Although, I must admit, for someone interested in learning a new language, I am really lucky to attend a university like Carnegie Mellon. One of the things I am most glad about in my choice to attend CMU is one that never even occurred to me before I moved in as a freshman. CMU has an incredibly high volume of international students (students who come from countries other than the U.S.). According to U.S. News, the average American college has about 5% international students, whereas CMU has 17% (this number is actually a lot lower than I thought it was going to be). The reason I’m glad about this, well, firstly is that I went to a high school that was pretty homogenous in terms of ethnic as well as socio-economic background. It was really nice to come to college and be met with so much diversity in terms of worldview. However, it’s also awesome being at a school where so many students are able to speak more than one language!
At CMU, there is no language requirement. However, many students decide to take language classes, due to genuine interest. College-level language classes are not easy at all; Japanese courses at CMU have substantial homework every night (at least 1.5 hrs minimum, even when I am completely focused), and multiple assessments per week, both written and oral. Language classes at CMU are not “fun” or “easy” by any means. However, many students at CMU still commit to taking language classes.

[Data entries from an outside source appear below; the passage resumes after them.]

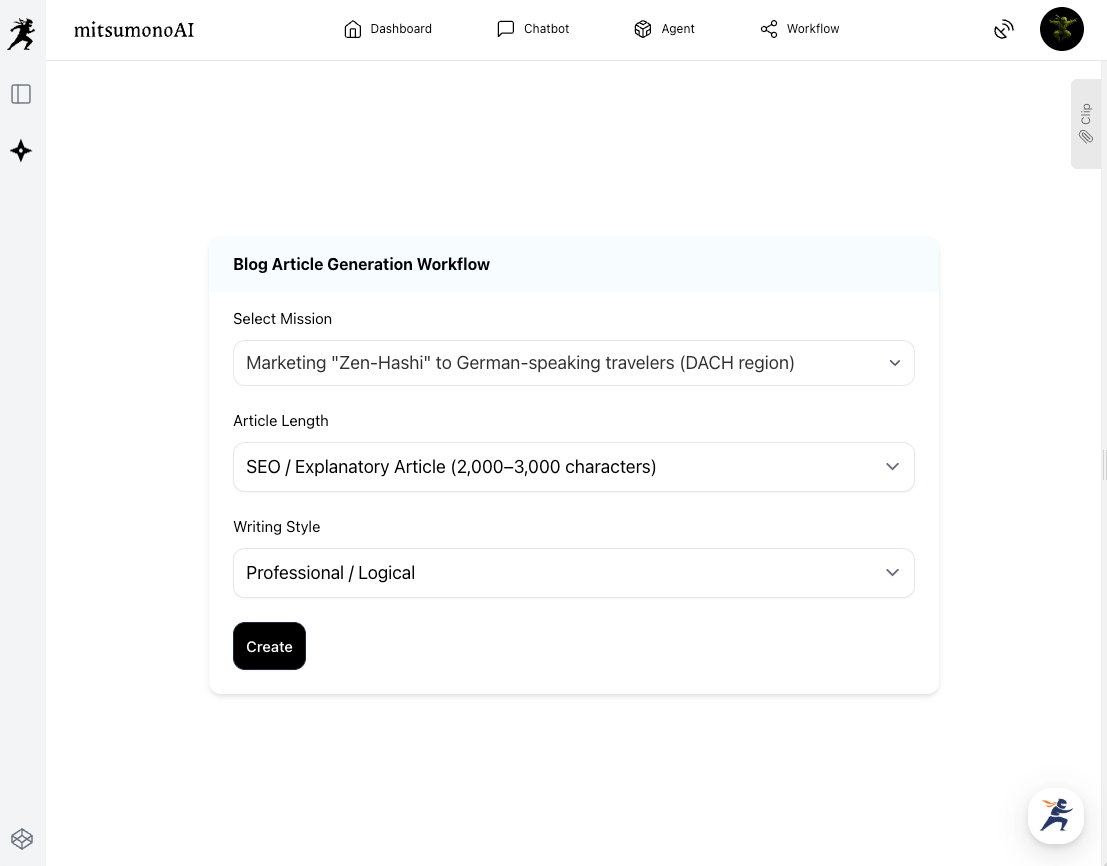Click the Blog Article Generation Workflow heading
Viewport: 1107px width, 866px height.
pyautogui.click(x=361, y=264)
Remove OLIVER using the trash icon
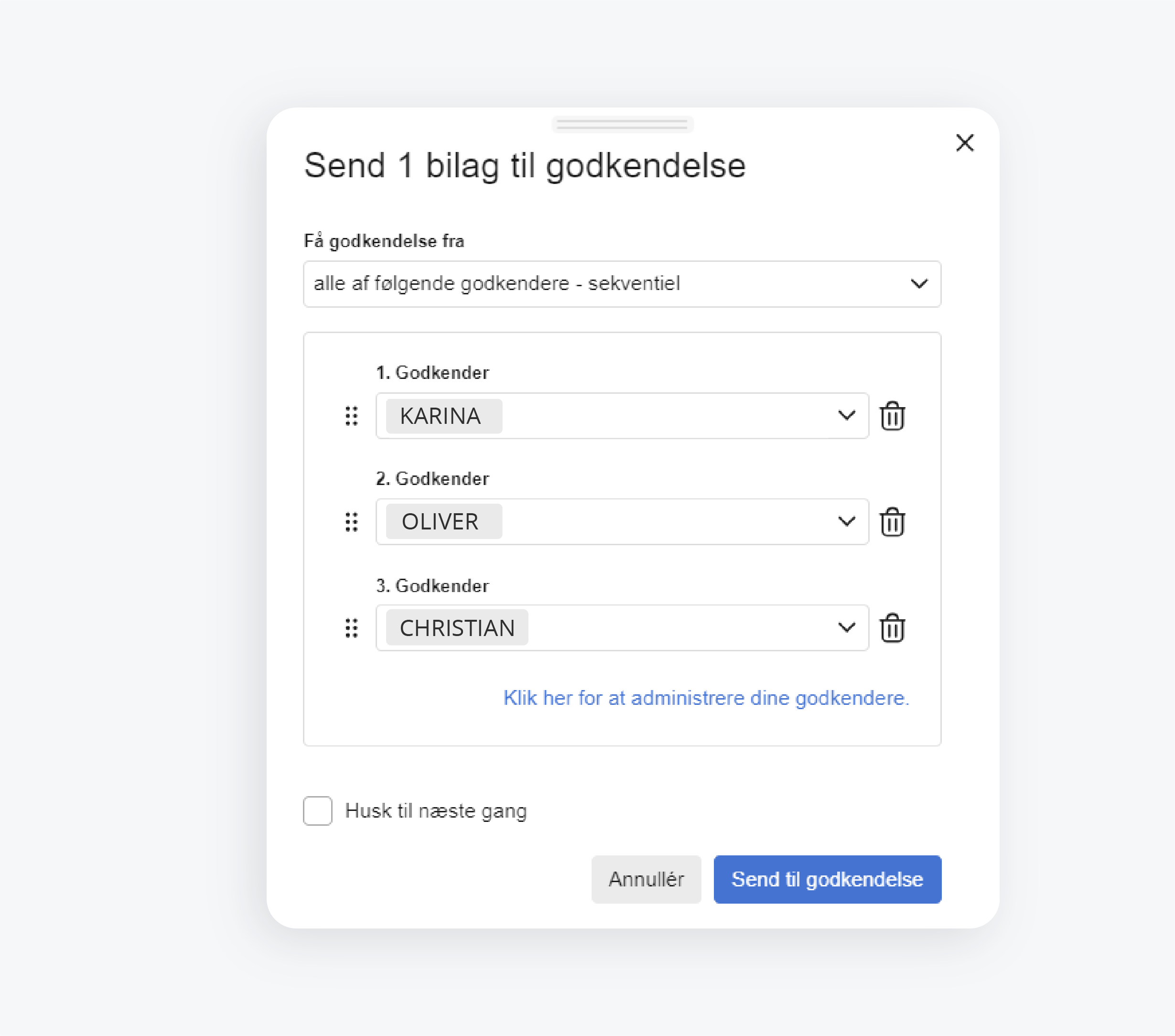The image size is (1175, 1036). click(x=892, y=522)
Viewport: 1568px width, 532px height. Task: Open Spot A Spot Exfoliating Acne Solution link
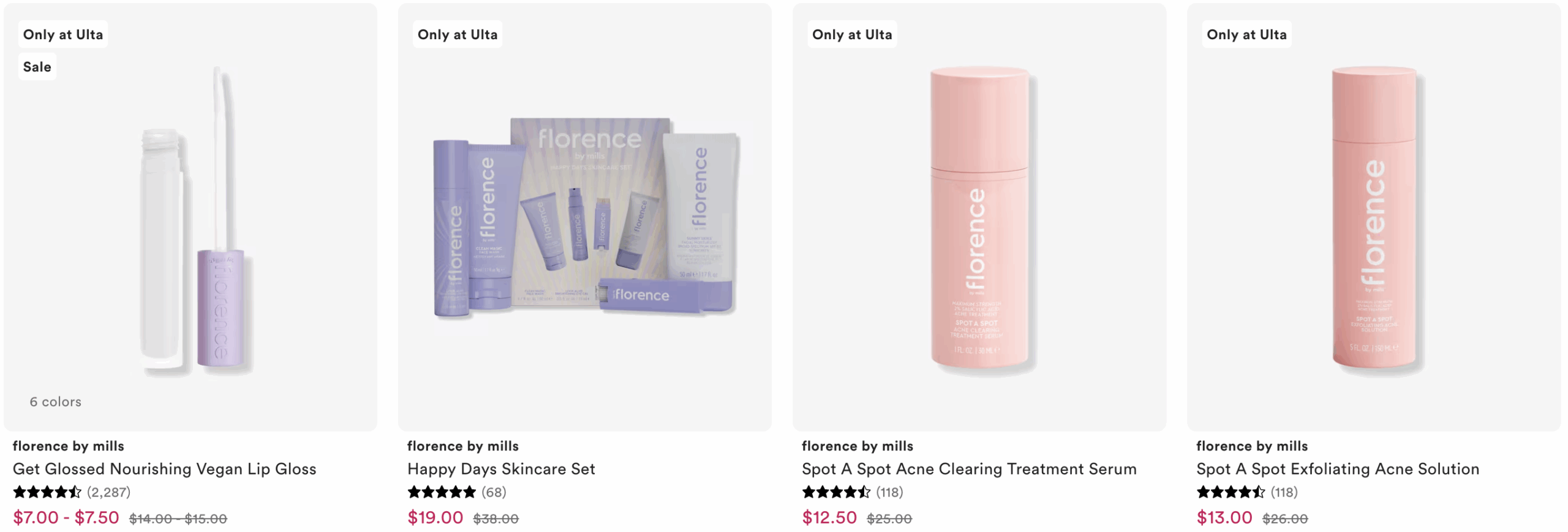1337,469
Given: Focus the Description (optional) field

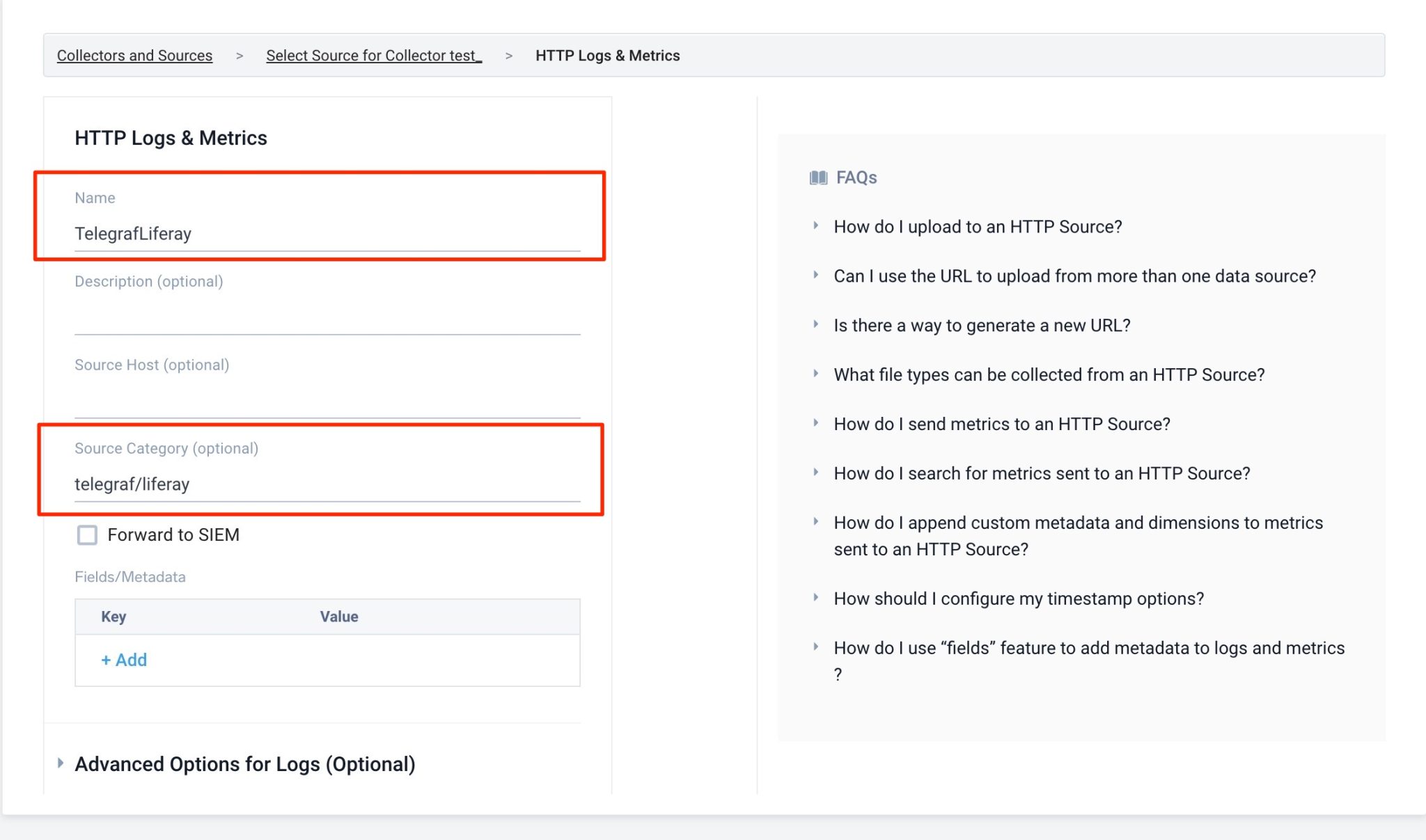Looking at the screenshot, I should coord(327,319).
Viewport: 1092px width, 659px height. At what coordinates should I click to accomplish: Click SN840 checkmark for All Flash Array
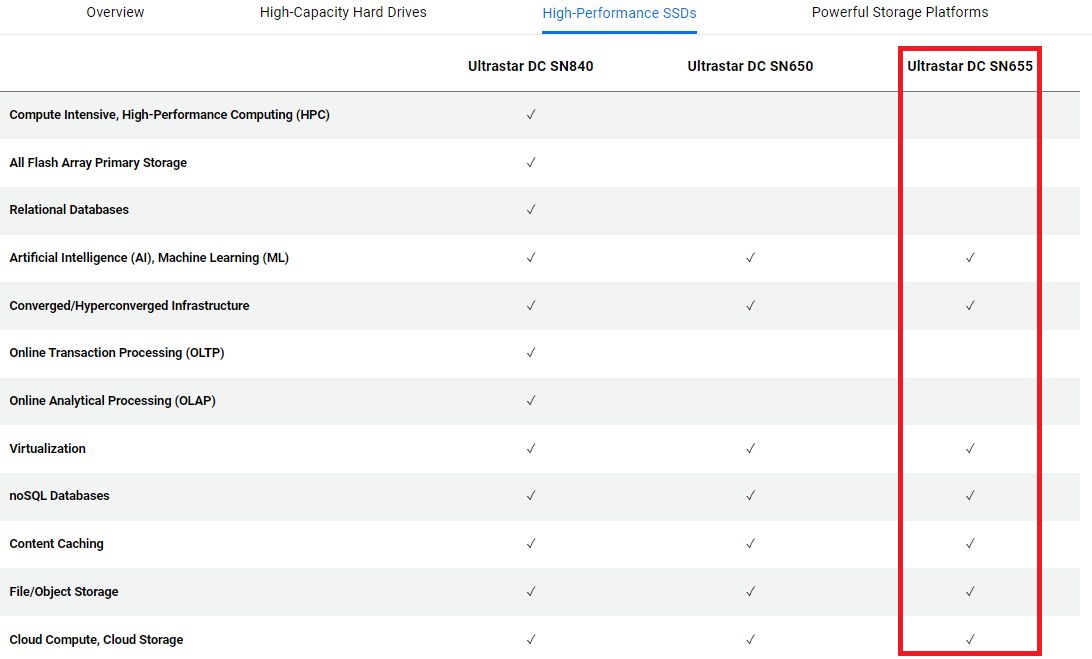click(x=531, y=162)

I think this is because at CMU there is a good understanding among all students that to be a valuable member of the world today, you can’t just be focused on what is contained in your own local or national bubble; you have to be globally-minded. CMU is genuinely diverse in terms of students’ nationalities, ethnicities, beliefs, socioeconomic backgrounds, etc, and so an inherent requirement of being a student at CMU is being able to interact with people who are totally different from you. And understanding more than one language is hugely helpful in that!
I started studying Japanese in middle school, but never really considered studying Japanese as a key part of my education until after I came to college. I think the Carnegie Mellon environment is really responsible for my realization that I actually care about studying world languages and cultures. Last fall I made the decision to declare a second major in Japanese Studies, even though it means I have to overload on credits every semester until the end of my undergraduate career.
Luckily, for the next few days my friend will be visiting, who conveniently just so happens to be bilingual in English and Japanese. Sometimes at school we decide, “we will only speak in Japanese during dinner today, no matter what!” I think we will have to vow to only speak Japanese for the entire time he’s here! I definitely need to take advantage of the opportunity to refresh my speaking skills before I head off to D.C. next week.
If you are reading this and you are currently learning & studying a language, I really recommend this website, Lang-8. It’s a really great little website where you post short journal entries in the language you are studying, and then native speakers of that language make corrections for you! In turn, you are supposed to help other students learning your native language (English, for me), by making corrections on their journal entries. It’s a great, low-pressure, easy-to use language learning platform where you can get input from other people your age!
Lastly, I want to apologize for how text-heavy this blog has been so far! I promise once I actually arrive in Japan I will be posting loads of photos. I just got a new camera and have been trying to figure it out.